Schematic representation of the problem

The initial and boundary conditions of the problem are given by

$$ T_{s,l}^{\prime } \left( {x^{\prime } ,0} \right) = 0 $$

(6)

$$ \left. {{\frac{{\partial T_{s,l}^{\prime } }}{{\partial x^{\prime } }}}} \right|_{{x^{\prime } = 0}} = 0 $$

(7)

$$ \left. {{\frac{{\partial T_{s,l}^{\prime } }}{{\partial x^{\prime } }}}} \right|_{{x^{\prime } = 0}} = {\text{Bi}}\left( {T_{g}^{\prime } - T_{s,l}^{\prime } } \right) $$

(8)

where \( T_{g}^{\prime} \) is the nondimensional surrounding gas temperature and Bi = hr _p /k _s,l is the Biot number. The heat-transfer coefficient h was determined by the Ranz–Marshall semiempirical relation:[23]

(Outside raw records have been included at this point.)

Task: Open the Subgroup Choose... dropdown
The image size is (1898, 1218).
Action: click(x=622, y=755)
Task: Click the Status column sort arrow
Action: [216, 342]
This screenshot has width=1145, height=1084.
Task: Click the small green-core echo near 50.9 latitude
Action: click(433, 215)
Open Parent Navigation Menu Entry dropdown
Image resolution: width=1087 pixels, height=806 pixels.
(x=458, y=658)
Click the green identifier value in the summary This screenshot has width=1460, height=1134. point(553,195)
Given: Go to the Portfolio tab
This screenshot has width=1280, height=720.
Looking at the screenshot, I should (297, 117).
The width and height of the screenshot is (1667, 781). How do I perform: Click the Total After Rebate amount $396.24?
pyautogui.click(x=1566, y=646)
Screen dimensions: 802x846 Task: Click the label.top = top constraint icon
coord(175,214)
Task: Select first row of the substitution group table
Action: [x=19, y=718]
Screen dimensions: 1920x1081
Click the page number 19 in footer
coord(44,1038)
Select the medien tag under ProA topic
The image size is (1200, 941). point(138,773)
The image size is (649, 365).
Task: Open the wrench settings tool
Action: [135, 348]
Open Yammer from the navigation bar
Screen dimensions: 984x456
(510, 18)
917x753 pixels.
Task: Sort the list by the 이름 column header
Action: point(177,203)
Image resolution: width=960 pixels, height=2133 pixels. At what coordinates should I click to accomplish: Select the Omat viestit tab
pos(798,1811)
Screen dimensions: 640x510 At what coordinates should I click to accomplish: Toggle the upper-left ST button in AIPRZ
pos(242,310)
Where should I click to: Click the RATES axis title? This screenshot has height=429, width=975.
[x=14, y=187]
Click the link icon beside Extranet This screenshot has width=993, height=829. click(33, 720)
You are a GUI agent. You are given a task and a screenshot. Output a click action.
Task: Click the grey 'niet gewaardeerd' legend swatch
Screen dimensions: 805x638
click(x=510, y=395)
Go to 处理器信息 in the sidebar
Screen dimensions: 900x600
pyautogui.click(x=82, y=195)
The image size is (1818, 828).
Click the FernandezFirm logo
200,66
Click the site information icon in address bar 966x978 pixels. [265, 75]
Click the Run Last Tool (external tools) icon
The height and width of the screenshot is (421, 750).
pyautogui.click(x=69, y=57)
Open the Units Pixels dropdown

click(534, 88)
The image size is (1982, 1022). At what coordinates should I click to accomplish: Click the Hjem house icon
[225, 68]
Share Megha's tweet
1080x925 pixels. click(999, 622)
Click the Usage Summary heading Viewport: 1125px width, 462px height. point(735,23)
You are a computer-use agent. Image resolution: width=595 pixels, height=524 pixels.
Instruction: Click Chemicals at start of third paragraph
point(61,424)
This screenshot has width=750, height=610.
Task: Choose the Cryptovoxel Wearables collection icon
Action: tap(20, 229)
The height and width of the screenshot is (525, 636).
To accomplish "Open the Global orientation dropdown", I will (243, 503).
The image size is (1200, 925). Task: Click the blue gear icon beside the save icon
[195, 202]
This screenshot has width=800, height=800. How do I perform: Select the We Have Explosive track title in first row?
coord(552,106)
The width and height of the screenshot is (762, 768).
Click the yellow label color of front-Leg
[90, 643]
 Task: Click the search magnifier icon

$$ h = {\frac{{k_{g} }}{{2r_{p} }}}\left( {2 + 0.6\text{Re}^{1/2} {\Pr}^{1/3} } \right)$$

(9)

where Re = 2ρ _g r _p |v _p – v _g |/μ _g and Pr = c _pg μ _g /k _g are, respectively, the Reynolds and Prandtl numbers, ρ _g , c _pg , μ _g , and k _g being the density, specific heat, dynamic viscosity, and thermal conductivity of the gas, respectively; v _g the surrounding gas velocity; and v _p the particle velocity. The temperature and velocity of the surrounding gas are obtained from the numerical solution of the gas fluid equations, and, considering that the drag force plays a dominant role over other factors,[24] the particle velocity v _p is obtained at each instant using the following expression:

$$ {\frac{{d{\mathbf{v}}_{p} }}{dt}} = {\frac{{3c_{D} \rho_{g} }}{{8r_{p} \rho_{p} }}}\left( {{\mathbf{v}}_{g} - {\mathbf{v}}_{p} } \right)\left| {{\mathbf{v}}_{g} - {\mathbf{v}}_{p} } \right| $$

(10)

where c _D is the drag coefficient, which depends on the Reynolds number and is obtained from the following empirical expression:

$$ c_{D} = {\frac{ 2 4. 0}{\text{Re}}}\left( {1.0 + 0.1118\text{Re}^{0.6567} } \right) + {\frac{0.4305}{{1.0 + 3305.0/\text{Re} }}} $$

(11)

3.2 Numerical Procedure

Equations [4] and [5] are discretized using central differences for the spatial derivatives and a fully implicit time integration scheme, which allows large time-steps to be used. The boundary conditions given by Eqs. [7] and [8] are discretized using, respectively, second-order forward and backward finite difference approximations, and Eq. [10] is integrated over each time interval using a second-order Runge–Kutta method (for example, Press et al.[25]).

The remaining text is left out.